New archeological and forensic evidence reveals that the first settlers in Virginia's Jamestown Colony resorted to cannibalism during the "Starving Time" winter of 1609, scientists announced Wednesday.
The butchered remains of a 14-year-old English girl were discovered on the site of Fort James amidst animal bones in the summer of 2012 by a team from the Jamestown Rediscovery Project and Preservation Virginia.
The remains were discovered approximately 2.5 feet down in a 17th century trash deposit in the cellar of a building built in 1608 inside the James Fort site. "We found a deposit of refuse that contained butchered horse and dog bones," chief archeologist William Kelso told Smithsonian Online. "That was only done in times of extreme hunger. As we excavated, we found human teeth and then a partial human skull."
This is the first physical evidence of cannibalism of Europeans in a "New World" colony, although various contemporary accounts mention rumors of starving settlers resorting to the practice in order to survive.
Jamestown Colony was founded in 1607 by 104 settlers, but only 38 were still alive when supply ships arrived nine months later.
By August 1609, settlers were increasingly dependent on supplies from England, but most of the food carried by the six ships that arrived that month had been spoiled or consumed during the long, stormy crossing.
The colony's leader, Captain John Smith, had forged a friendly relationship with the Powhatan Indians, but he was forced to leave with the fleet on its return trip to England. Relations with the Powhatans deteriorated in his absence.
The Powhatans launched a war against the colonists in November 1609, killing any settlers that they found outside Jamestown. Cut off from outside help with few supplies, the colonists dubbed the desperate winter of 1609 the "Starving Time."
George Percy, the colony's temporary leader, wrote an eyewitness account of the "Starving Time" that details the desperate conditions and mentions instances of cannibalism:
"Now all of us at Jamestown beginning to feel that sharp prick of hunger, which no man truly describe but he which hath tasted the bitterness thereof. A world of miseries ensured, as the sequel will express unto you, in so much that some to satisfy their hunger have robbed the store, for the which I caused them to be executed. Then, having fed upon horses and other beasts as long as they lasted, we were glad to make shift with vermin, as dogs, cats, rats, and mice. All was fish that came to net to satisfy cruel hunger, as to eat boots, shoes, or any other leather some could come by. And those being spent and devoured, some were enforced to search the woods and to feed upon serpents and snakes, and to dig the earth for wild and unknown roots, where many of our men were cut off and slain by the savages.

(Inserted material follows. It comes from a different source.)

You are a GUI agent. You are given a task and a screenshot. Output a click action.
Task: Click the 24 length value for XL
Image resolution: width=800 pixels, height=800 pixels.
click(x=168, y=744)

And now, famine beginning to look ghastly and pale in every face . . . nothing was spared to maintain life and to do those things which seem incredible, as to dig up dead corpses out of graves and to eat them, and some have licked up the blood which hath fallen from their weak fellows. And amongst the rest, this was most lamentable; that one of our colony murdered his wife, ripped the child out of her womb, and threw it into the river, and after, chopped the mother in pieces and salted her for his food. The same not being discovered before he had eaten part thereof, for the which cruel and inhumane fact, I adjudged him to be executed, the acknowledgement of the deed being enforced from him by torture, having hung by the thumbs with weights at his feet a quarter of an hour before he would confess the same."
The 14-year-old girl, dubbed "Jane of Jamestown" by researchers, died of unknown causes during the "Starving Time," according to Doug Owsley, one of the foremost forensic anthropologists in the world. Owsley spent months analyzing the remains.

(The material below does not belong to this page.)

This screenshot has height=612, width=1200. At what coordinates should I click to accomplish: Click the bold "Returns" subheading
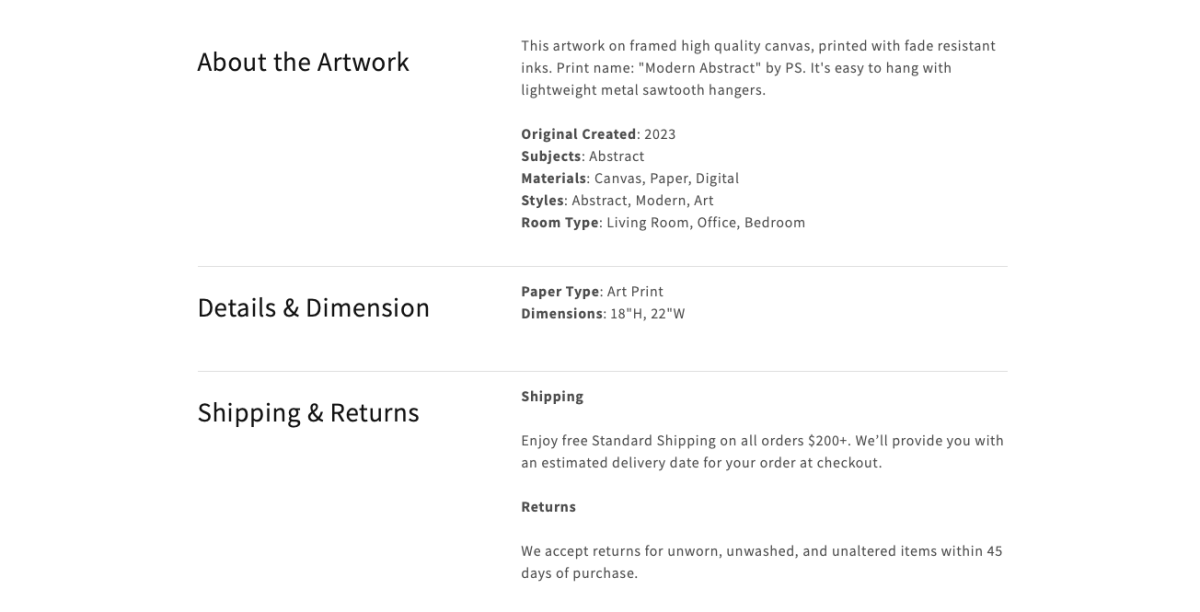(548, 507)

“Historians have gone back and forth on whether this sort of thing really happened there,” Owsley said in a press conference Wednesday. “Given these bones in a trash pit, all cut and chopped up, it's clear that this body was dismembered for consumption.”

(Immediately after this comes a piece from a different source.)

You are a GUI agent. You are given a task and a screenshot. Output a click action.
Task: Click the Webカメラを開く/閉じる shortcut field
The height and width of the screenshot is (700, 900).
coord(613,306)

"The desperation and overwhelming circumstances faced by the James Fort colonists during the winter of 1609–1610 are reflected in the postmortem treatment of this girl's body," said Owsley in a Smithsonian press release. "The recovered bone fragments have unusually patterned cuts and chops that reflect tentativeness, trial and complete lack of experience in butchering animal remains. Nevertheless, the clear intent was to dismember the body, removing the brain and flesh from the face for consumption."
The four shallow, closely spaced chop marks to her forehead indicate a failed first attempt to open the skull, Owsley explained. The close proximity of the blows suggests that she was already dead, or they would have been more haphazard.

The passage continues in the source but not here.